Why BuzzFeed News premiered a show on Apple News before Facebook, YouTube, Twitter

Tim Peterson, Digiday:

Apple has become so serious about competing with Facebook, Google/YouTube and Twitter as a distribution outlet for news publishers that it’s paying publishers to unveil shows on Apple News first.

Last month, BuzzFeed News premiered “Future History: 1968,” a documentary series that recaps major events that happened that year, such as the assassination of Martin Luther King Jr. and the race between the U.S. and Russia to land a person on the moon. BuzzFeed News released the first three episodes exclusively on Apple News, a week before uploading them to Facebook Watch, YouTube, Twitter and its own mobile app.

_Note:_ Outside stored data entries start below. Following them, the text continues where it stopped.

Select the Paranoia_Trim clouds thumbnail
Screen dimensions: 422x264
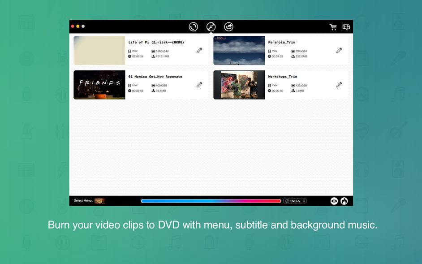pyautogui.click(x=239, y=50)
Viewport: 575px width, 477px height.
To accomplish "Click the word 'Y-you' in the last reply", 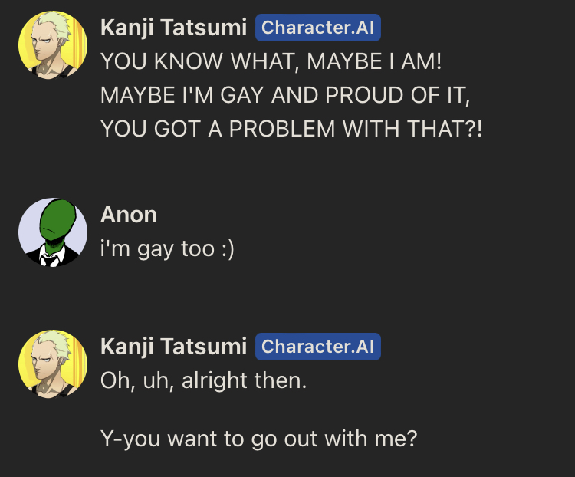I will [x=130, y=439].
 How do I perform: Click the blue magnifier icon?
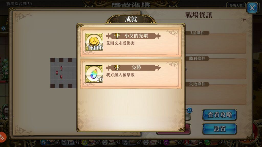190,110
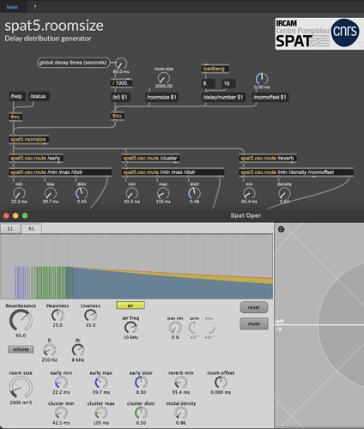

The Apple News launch was part of a deal in which Apple paid BuzzFeed for the first-window rights to the show’s first three episodes and cut BuzzFeed a share of the revenue from pre-roll ads that Apple sold against the episodes, said Roxanne Emadi, head of audience development at BuzzFeed.

This is a notable development in the news platform wars. Apple paying for news content jibes nicely with their steady investment in entertainment content. Not clear what form “News 2.0” will ultimately settle into. Same for Apple’s entertainment platform. This is all still forming and unfolding, both for Apple and for the rest of the players.

In a related story, this Fast Company piece, titled Say Goodbye To The Information Age: It’s All About Reputation Now talks about the critical importance of reputation in combating fake news. And reputation is one of Apple’s strengths.